Top companies like Boeing and Microsoft seek to make the quick buck by selling out local constituencies in favor of cheaper labor elsewhere. Talton, as usual, offers us his sage advice: Keep the Puget Sound a competitive region by fostering innovation, education and a high quality of life. Keep one step ahead of the race to the bottom.

But can we really prosper if we accept the main tenets of the neoliberal model of free trade? If cheaper labor is always available elsewhere, are our jobs safe when companies can just pick up and go? And anyway, what future does the neoliberal model have in a world of diminishing trade and higher energy prices due to global warming and oil depletion?

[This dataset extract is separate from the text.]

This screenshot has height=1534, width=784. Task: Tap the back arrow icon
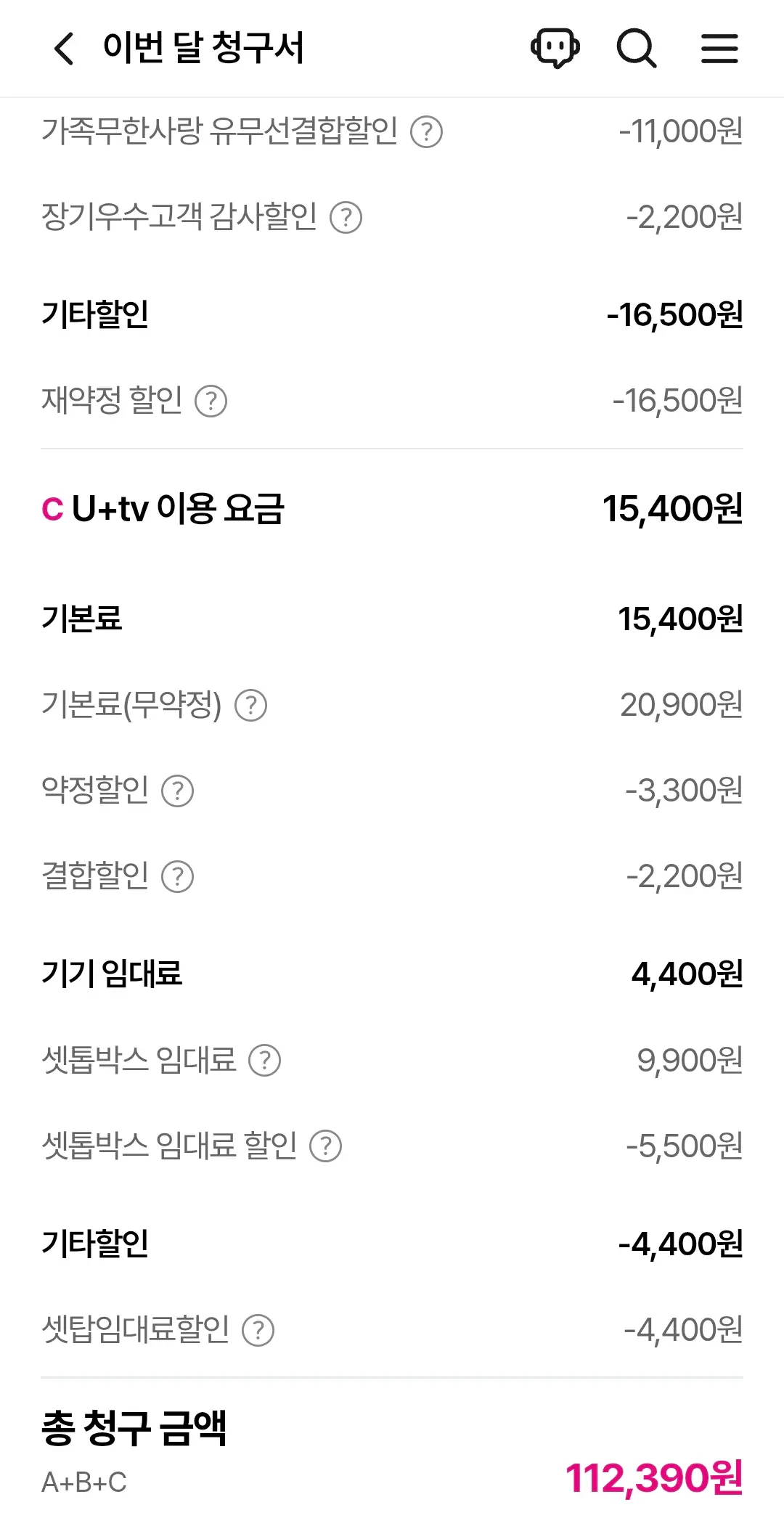[x=64, y=49]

What if instead we try to make the Puget Sound region a center of quality and stable employment by developing new economic models that tie companies to their roots. What if, at the same time, we tried to foster a new regional economy that puts us at the forefront of ecological sustainability.

We can do this by offering incentives to local companies to use regional products. We can explore new ownership models where workers and unions get a seat at the table, and a stake in the company. Our credit unions, an alternative to large distant banks, with help from local government, could be used to provide the needed seed capital.

With a new mayor promising green jobs, we have the opportunity to make Seattle an innovator not just of new products but of new ways of doing business. A robust and resilient local economy could make us secure and prosperous and less dependent on the fickle and devious attitudes of multinational corporations.